The Sublime Logic of the Trinity

Andrei Rublev's Trinity, early 15th century

Taking a page from Frank Sheed's brilliant classic, Theology for Beginners, "No book on doctrine will teach you as much as the Missal—provided you bring some knowledge with you. Books . . . exist to provide the knowledge which the Missal assumes we have!"

This Sunday is the Solemnity of the Most Holy Trinity. Starting with Sheed's advice, let's try to come to this Mass better prepared, by first attending to the Preface of the Holy Trinity from the Missal.

Father, all powerful and ever-living God,
we do well always and everywhere to give you thanks.

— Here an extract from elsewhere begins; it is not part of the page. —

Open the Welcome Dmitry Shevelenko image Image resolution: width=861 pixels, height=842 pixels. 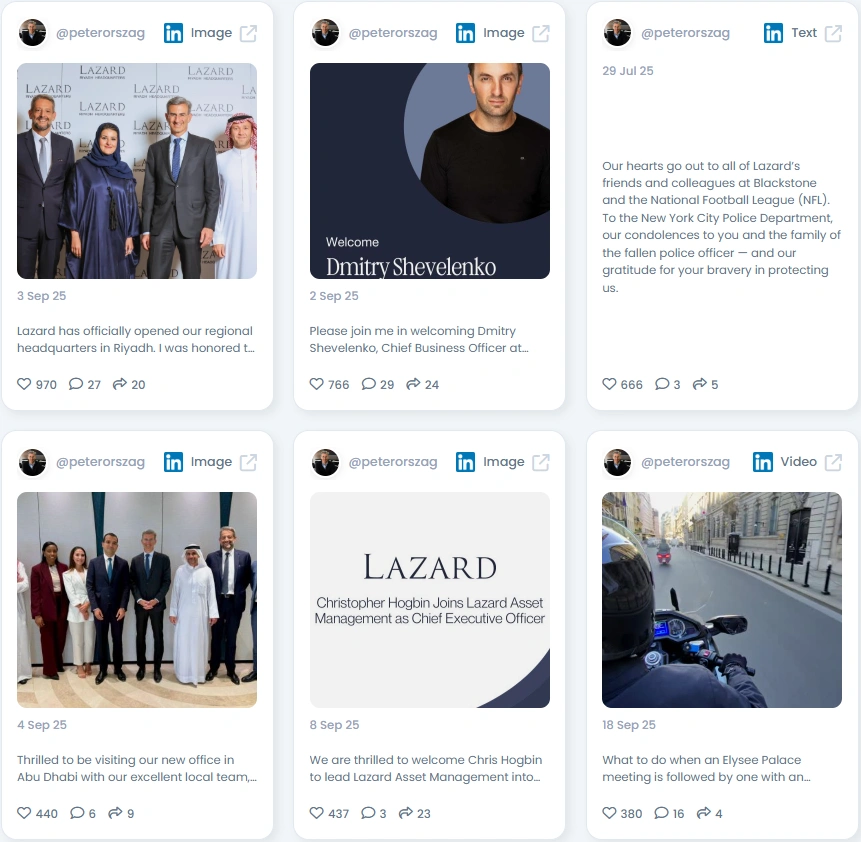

We joyfully proclaim our faith
in the mystery of your Godhead.
You have revealed your glory
as the glory of your Son and of the Holy Spirit:
three Persons equal in majesty,
undivided in splendor,
yet one Lord, one God,
ever to be adored in your everlasting glory.

This Solemnity proclaims the central mystery of our faith: the Most Holy Trinity.

Sometimes we Christians forget that. Sometimes we think Jesus' resurrection, or the Eucharist, or the commandment to love, are central. No doubt, these are all important to Christianity, but God's revelation of Himself as the Blessed Trinity is most important.

The revelation of God as Trinity reveals Who God is and what God does. The Trinity is the core of all Christian beliefs, as the well-known tri-fold structure of the Apostles' Creed or the Nicene Creed illustrates.

In describing the "Who" of the Trinity, the Preface echoes the Creed by naming the Three-in-One Godhead according to the relationships contained therein—the Father, the Son, and the Holy Spirit. Focusing on the relationships between the Persons of the Trinity, in the Creed and the Preface, unlocks its logic.

The Catechism of the Catholic Church calls this logic "the innermost secret" of the Trinity. (And for the record, it seems unlikely that a reference work like the Catechism would come up with pithy verbal gems. Yet, now and then, it does. So if you are looking for a sound bite to define the Trinity at your next cocktail party, you're about to get one.)

God's very being is love. By sending his only Son and the Spirit of Love in the fullness of time, God has revealed his innermost secret: God himself is an eternal exchange of love, Father, Son and Holy Spirit, and he has destined us to share in that exchange. (Catechism of the Catholic Church, [CCC], par. 221)

Did you note the sound bite? God is an eternal exchange of love. This phrase describes the all-encompassing mystery of the Trinity in its purest essence.

What's more, did you catch the corollary at the end? We are destined to share in that exchange. More on that in a moment.

The "Who" of the Trinity is not only descriptive of God's being, but it also gives some indication as to "what" the Trinity does.

Some background: Christians have faith in this Three-in-One God because of God's own revelation to us. God not only created time but entered into time and spoke to us. The primary reason for this divine intervention is that God longed to reveal Himself to us, and did so in ever increasing degrees over the course of human history.

Think about it: This is a God who wants to be known. By us! And loved by us. The most amazing thing about the glory of God is that it is something that God wishes to share with us.

God is not afraid to seek us out and invite us to be joined to Him in everlasting glory. God is our origin and our end.

Reread the Preface above.

That little phrase from the Prefaceabout God "ever to be adored" refers to would-be adorers—that would be us, His children, and all the saints in heaven—the ones who are invited into glory by being baptized in the Name of the Father, and the Son, and the Holy Spirit.

The Church, as Sheed says, assumes you might already have this knowledge.